Mind you, I'm not saying that experiences are never physical -- they certainly are. And despite my open cynicism about modern 'abduction groups,' I would not suggest that hypnosis "creates" these memories. Since most people I know in this field have never been hypnotized about it (I have not), that's clearly not the case, despite the media attempt to make it seem so. I'm just pointing out that the desperate need for "validation" our culture has taken with study of "UFO/alien experiences," represented by the small number of "leaders" in this field, has led the public to believe these experiences are physical if they're "real," there's craft involved, medical research is the theme, and these experiences aren't remembered until someone is hypnotized.

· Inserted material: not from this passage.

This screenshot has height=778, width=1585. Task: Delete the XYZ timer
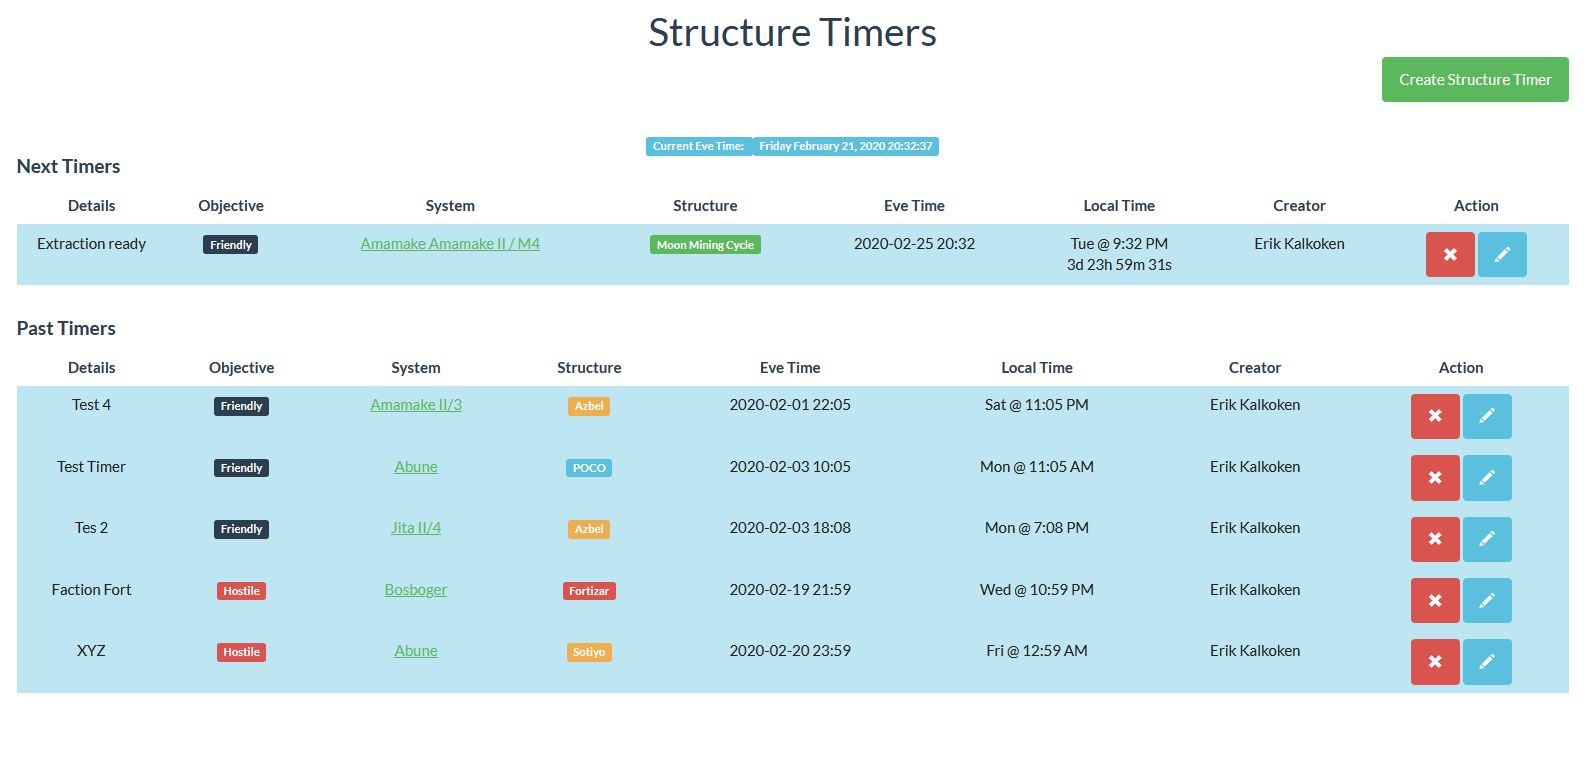pos(1434,662)
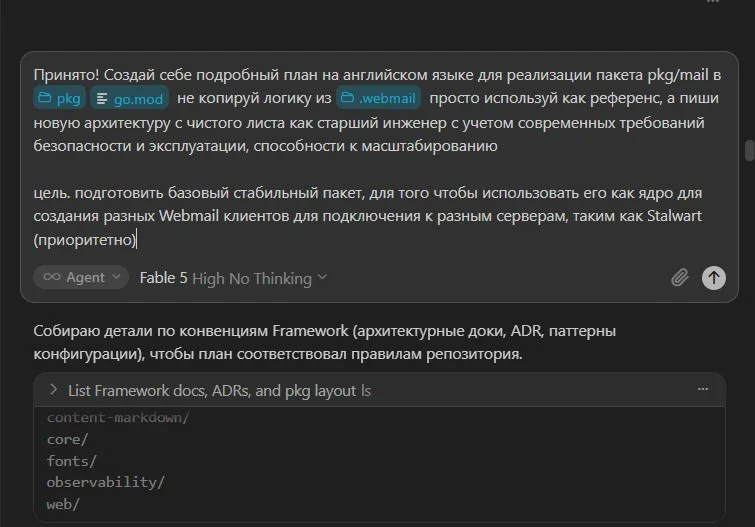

From not only my own experience, but hundreds of people I've encountered from all over the world the last year and talked with about these things, I think I can say those assumptions are simply not so -- certainly not to the exclusion of all else, in any case, and in my opinion even when those issues do exist they may be less relevent than other aspects of the experience. It is harming the field and the study of this subject to let the public be misled that these things are "the way it is." If the only time people remembered these experiences was after being hypnotized, for example, I wouldn't believe them either!


A brief dip into the current field of "Ufology" is itself bewildering. To the delight of those who'd like to see this subject fall into oblivion, many of the existing "leaders" are far too busy trying to bury each other to pose the threat of accomplishing anything. The paranoia in this field is rampant, not just about aliens, but about the government, and about each other. Some reason for that may be created by one or more of those sources, but whatever the cause, it doesn't help the field. The constant political jockeying as people quickly attempt to disassociate from someone who is getting bad press, to point a debunking finger at someone else as quickly as possible, or to tie their theories or latest stories into someone else's who is selling books or the latest movie, would be amusing if the end result were not affecting people's lives.

For all the theories about "contact," the bottom line is that it is affecting people. In many cases, it is scaring people. In some cases, it is hurting people. From the personal issues of fearing for one's sanity, to the social issues of "coming out of the closet" about the experiences, to the religious beliefs and fears that come into glaring relief, to the psychological issues that are brought out in full force by this, to the physiological symptoms and mind-boggling 'paranormal' side-effects, it can be devastating, particularly when you combine all of those effects simultaneously. This is not improved by wanna-be gurus who will help you remember an invariably lousy experience, any more than it is by scientists and psychologists, our own experts and our best hope, insisting they won't study the subject because "they know there's nothing to study."

If we can't be professional enough objectively, let's at least be compassionate enough personally to look into what can be done to help people deal with the effects of these experiences, whatever their true cause. I'd like to spend less time searching for gods and aliens and more time searching for ourselves. It seems to me that in the quest for understanding our own species, the source of our experience may become more clear.